There are a number of pros concerning having a separate circuit for outside lights. Mainly to do with nuisance trips of RCDs, ease of isolation and faulty finding.
Cons: Extra way in consumer unit, possibly more routing of cables and extra material and labour cost.,
Low energy lamps can be used, they sometimes take a little time to get to full brightness but no real major issues.

Thanks.

1) I had heard it was "bad wiring" (and were not allowed) to link to internal lights, but sounds like its more convenience related.

Sounds like its better to have it separate in any case.

2) Is the delay the same as with with the internal CFL lights?

Whilst slightly annoying it hasnt been enought to put me off CFLs though.

Also what wattage CFL bulb would be equivalent to say a 300W Halogen?
 
I assume we are talking of the same lamp low energy/CFL so same delay.
Watt valuves for CLF to conventional incandescent lighting would be about 55W to equal 300W, halogens produce about 50% more light per watt than incandescent lamps.
1) I had heard it was "bad wiring" (and were not allowed) to link to internal lights, but sounds like its more convenience related.
I don't think there are any requirement stating this can not be done.
But issues regarding environment nuisance trips would be a concern.
 
I am having my house re-wired and just wanted to check what the pros and cons of having a seprate circuit for extrenal lighting were?

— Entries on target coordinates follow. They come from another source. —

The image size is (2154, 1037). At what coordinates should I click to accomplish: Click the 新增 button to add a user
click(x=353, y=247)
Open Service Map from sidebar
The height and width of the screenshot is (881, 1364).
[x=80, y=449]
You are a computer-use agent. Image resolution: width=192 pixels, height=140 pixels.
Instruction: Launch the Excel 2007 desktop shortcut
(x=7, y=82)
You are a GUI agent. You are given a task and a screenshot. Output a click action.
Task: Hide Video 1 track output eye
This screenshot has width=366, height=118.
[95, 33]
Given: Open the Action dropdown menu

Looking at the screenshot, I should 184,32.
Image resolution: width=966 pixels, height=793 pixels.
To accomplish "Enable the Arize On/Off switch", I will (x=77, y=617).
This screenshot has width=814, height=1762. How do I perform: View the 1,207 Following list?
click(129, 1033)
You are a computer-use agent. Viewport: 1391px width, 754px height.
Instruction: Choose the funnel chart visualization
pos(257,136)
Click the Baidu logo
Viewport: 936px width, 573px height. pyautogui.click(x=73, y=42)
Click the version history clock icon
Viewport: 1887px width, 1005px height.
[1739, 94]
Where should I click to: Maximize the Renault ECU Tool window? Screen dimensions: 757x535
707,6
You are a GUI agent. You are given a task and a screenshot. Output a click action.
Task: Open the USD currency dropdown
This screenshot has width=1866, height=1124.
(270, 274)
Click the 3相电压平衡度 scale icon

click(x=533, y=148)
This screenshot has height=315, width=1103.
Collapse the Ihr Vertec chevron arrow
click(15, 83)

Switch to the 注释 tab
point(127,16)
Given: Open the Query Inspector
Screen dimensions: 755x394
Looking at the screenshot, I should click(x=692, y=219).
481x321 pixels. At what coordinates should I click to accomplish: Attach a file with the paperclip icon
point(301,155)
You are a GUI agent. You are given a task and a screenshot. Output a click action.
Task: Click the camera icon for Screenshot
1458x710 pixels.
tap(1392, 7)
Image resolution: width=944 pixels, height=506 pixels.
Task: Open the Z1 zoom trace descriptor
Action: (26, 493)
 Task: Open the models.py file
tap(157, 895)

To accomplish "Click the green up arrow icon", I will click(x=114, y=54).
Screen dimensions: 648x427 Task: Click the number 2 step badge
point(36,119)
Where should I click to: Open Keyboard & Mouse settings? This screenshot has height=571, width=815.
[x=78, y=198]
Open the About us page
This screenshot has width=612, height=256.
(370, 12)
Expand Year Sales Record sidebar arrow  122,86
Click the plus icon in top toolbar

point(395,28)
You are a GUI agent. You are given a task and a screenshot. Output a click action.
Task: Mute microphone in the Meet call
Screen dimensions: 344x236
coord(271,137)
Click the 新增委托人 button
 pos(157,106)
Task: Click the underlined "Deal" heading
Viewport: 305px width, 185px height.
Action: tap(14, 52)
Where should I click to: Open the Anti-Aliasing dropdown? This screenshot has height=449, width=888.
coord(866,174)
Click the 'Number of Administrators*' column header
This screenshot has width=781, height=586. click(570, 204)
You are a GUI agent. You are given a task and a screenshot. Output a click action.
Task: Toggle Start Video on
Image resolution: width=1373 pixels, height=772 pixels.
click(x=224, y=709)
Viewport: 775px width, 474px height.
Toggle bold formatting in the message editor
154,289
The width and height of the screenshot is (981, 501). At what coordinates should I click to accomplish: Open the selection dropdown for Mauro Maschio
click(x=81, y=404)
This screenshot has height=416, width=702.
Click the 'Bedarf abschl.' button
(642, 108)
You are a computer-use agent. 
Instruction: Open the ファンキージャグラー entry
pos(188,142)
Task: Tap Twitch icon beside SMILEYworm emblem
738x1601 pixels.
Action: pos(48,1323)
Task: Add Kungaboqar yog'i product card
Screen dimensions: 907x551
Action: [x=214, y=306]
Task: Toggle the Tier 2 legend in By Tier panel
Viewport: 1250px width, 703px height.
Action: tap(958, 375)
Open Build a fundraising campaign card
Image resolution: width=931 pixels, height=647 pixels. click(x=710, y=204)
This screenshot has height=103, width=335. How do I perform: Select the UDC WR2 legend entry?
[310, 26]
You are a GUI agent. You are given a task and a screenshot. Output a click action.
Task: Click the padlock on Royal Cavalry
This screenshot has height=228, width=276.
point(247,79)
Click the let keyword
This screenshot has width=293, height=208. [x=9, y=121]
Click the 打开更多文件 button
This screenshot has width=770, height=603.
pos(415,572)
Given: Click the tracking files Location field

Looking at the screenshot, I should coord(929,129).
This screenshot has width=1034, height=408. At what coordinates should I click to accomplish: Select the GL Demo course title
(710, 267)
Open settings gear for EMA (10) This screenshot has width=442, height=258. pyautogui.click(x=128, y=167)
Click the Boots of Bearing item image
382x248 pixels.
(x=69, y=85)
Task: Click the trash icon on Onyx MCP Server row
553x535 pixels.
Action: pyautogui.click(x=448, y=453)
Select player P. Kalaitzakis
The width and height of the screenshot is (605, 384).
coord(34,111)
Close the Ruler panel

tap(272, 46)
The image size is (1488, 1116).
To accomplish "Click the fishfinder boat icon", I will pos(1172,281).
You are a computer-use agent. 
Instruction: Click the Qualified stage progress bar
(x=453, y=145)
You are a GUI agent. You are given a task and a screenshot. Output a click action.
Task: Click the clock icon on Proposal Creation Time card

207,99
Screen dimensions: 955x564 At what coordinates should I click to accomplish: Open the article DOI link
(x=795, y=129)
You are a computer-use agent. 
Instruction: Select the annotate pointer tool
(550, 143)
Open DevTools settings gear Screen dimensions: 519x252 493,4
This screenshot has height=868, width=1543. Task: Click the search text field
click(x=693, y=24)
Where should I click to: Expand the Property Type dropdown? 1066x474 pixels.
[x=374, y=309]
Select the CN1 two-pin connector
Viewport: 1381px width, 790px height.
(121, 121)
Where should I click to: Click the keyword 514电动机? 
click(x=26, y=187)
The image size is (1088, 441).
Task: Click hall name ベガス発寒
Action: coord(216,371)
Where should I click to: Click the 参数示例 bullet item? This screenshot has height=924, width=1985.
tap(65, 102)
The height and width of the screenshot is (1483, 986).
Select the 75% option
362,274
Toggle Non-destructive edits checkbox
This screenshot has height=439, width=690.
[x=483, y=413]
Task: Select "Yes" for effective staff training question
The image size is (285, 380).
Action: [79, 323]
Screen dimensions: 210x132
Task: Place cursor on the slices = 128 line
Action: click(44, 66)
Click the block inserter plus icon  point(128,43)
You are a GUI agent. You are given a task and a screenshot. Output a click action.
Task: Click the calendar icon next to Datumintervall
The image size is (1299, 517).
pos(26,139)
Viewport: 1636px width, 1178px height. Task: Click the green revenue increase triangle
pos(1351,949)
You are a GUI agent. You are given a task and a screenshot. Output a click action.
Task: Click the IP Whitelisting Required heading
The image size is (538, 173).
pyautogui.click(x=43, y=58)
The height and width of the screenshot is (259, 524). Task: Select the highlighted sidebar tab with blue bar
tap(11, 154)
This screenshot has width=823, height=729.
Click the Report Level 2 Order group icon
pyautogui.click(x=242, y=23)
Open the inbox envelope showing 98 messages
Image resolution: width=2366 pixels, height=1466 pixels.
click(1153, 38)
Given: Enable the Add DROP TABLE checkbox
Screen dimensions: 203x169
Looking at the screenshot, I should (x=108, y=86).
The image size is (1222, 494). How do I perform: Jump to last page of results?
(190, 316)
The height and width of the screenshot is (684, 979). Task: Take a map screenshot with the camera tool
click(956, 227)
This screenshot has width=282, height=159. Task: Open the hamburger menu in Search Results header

I am planning to install two external floodlights (potentially with motion sensors).
You will have to be guided by the manufacturers instructions but most seem to want some means of isolation built into the circuit anyway usually via a switched 3Amp Dual Pole Fused Connection Unit. An additional benefit of this is the ability to 'double click' the switch to keep the light on permanently.
IMO you do not need to go to the additional expense of fitting them to a separate lighting circuit - Unless the quantity and therefore the power of the said lights exceeds the capacity of the circuit. Properly fitted IP rated kit should not cause the RCD to trip anyway and if it does cause problems you have a ready means of isolating the lamp from the rest of circuit.